EXERCISE GOAL:
Pull from the data below each line where the word "will" occurs, and copy it.

INFORMATION:

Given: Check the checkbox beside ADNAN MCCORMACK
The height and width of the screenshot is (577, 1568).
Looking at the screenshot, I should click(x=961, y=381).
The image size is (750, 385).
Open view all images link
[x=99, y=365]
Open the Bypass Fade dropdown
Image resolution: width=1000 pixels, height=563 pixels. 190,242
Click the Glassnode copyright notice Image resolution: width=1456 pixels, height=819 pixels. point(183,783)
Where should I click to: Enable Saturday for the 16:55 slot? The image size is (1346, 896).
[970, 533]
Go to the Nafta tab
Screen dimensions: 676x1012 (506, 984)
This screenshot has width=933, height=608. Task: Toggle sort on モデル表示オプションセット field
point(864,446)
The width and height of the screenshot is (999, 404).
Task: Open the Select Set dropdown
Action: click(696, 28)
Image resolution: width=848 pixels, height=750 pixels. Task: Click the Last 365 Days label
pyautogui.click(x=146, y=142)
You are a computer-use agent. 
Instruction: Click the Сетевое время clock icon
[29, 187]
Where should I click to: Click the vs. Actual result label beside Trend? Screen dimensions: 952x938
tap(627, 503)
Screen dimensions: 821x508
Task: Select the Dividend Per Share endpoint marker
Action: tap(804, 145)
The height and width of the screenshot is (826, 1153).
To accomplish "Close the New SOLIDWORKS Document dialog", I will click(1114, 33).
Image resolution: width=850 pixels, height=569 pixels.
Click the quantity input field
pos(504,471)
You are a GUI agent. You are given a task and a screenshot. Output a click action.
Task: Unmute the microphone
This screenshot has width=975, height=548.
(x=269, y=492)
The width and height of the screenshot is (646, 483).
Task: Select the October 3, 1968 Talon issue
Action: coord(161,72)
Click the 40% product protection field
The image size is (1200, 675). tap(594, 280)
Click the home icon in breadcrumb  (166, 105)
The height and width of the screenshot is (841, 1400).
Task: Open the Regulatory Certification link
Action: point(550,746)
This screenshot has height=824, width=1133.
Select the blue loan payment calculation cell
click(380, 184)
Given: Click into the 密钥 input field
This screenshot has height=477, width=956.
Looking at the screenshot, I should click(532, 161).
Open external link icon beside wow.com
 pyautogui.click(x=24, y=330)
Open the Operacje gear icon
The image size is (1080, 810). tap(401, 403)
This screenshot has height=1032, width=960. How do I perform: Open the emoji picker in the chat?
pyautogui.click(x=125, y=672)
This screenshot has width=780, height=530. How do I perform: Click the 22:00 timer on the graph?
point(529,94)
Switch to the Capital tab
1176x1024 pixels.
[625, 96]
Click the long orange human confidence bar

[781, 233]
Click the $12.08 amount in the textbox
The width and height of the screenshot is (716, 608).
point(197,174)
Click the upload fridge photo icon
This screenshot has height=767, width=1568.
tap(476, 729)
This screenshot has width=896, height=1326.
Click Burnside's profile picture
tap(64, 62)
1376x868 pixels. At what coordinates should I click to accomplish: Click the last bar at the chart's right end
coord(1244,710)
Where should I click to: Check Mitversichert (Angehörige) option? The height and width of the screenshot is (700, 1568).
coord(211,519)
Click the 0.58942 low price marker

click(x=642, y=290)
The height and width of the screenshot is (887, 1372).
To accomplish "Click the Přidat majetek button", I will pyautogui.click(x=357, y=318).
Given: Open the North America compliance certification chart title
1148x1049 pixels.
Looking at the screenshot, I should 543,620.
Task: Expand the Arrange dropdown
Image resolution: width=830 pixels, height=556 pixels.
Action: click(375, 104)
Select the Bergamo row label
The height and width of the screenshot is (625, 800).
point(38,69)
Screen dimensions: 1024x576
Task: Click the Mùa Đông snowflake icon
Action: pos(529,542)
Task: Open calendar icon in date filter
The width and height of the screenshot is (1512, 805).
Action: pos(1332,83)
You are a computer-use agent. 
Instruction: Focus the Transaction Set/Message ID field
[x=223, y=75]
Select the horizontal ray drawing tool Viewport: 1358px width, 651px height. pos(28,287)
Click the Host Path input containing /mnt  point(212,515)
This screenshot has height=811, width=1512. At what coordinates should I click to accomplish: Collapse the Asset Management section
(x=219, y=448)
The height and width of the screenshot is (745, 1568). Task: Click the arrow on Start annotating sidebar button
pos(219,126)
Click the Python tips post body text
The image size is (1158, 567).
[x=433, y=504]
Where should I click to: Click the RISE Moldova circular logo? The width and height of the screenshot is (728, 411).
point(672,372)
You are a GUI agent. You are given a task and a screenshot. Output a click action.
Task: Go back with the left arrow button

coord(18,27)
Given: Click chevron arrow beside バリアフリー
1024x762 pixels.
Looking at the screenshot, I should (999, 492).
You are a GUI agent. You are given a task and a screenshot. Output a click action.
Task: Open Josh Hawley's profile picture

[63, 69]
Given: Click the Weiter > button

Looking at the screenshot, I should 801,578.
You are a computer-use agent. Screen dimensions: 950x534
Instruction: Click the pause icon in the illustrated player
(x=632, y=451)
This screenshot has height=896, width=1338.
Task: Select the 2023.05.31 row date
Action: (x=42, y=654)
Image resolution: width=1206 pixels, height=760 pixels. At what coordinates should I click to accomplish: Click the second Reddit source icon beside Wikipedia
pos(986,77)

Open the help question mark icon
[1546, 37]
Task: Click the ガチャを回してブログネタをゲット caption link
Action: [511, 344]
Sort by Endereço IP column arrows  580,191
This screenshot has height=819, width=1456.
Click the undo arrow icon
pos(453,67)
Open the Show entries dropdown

TASK RESPONSE:
To accomplish "Close the New SOLIDWORKS Document dialog", I will click(1114, 33).
To accomplish "Click the Přidat majetek button", I will pyautogui.click(x=357, y=318).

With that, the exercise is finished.